Наиболее часто нежелательными реакциями, особенно в начале лечения, являются тошнота, рвота, диарея, боль в животе, отсутствие аппетита. Эти симптомы, как правило, проходят самостоятельно. Для предупреждения побочных явлений со стороны пищеварительного тракта рекомендуется медленное увеличение дозировки и применения препарата 2-3 раза в сутки во время приема пищи или после еды.

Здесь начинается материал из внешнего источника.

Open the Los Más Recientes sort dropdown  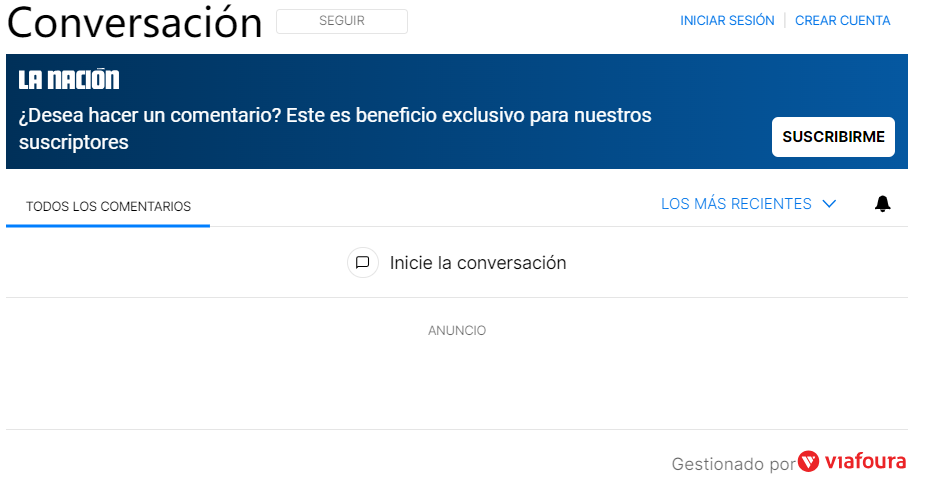(736, 204)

Обмен веществ: лактоацидоз.

При длительном применении препарата может снижаться всасывание витамина В12, что сопровождается снижением его уровня в сыворотке крови. Наблюдалось при назначении метформина пациентам с мегалобластной анемией.

Со стороны нервной системы: нарушение вкуса.

Со стороны пищеварительного тракта: нарушения со стороны пищеварительного тракта, такие как тошнота, рвота, диарея, боль в животе, отсутствие аппетита. Чаще всего эти побочные явления возникают в начале лечения и, как правило, спонтанно исчезают. Для предупреждения побочных явлений со стороны пищеварительной системы рекомендуется медленное увеличение дозировки и применение суточной дозы препарата за 2–3 приема во время или после еды.

Со стороны гепатобилиарной системы: нарушение показателей функции печени или гепатитов, полностью исчезающих после отмены метформина.

Со стороны кожи и подкожной клетчатки: кожные реакции, включая эритему, зуд, крапивницу.

Срок годности

3 года.

Не применять препарат по истечении срока годности, указанного на упаковке.

Условия хранения

Хранить при температуре не выше 25 ºС.

Хранить в недоступном для детей месте.

Упаковка

По 10 таблеток в блистере; по 6 блистеров в пачке.

Категория отпуска

По рецепту.

Производитель

ПАО «Формак».

Местонахождение производителя и его адрес места осуществления деятельности

Украина, 04080, г. Киев, ул. Фрунзе, 74.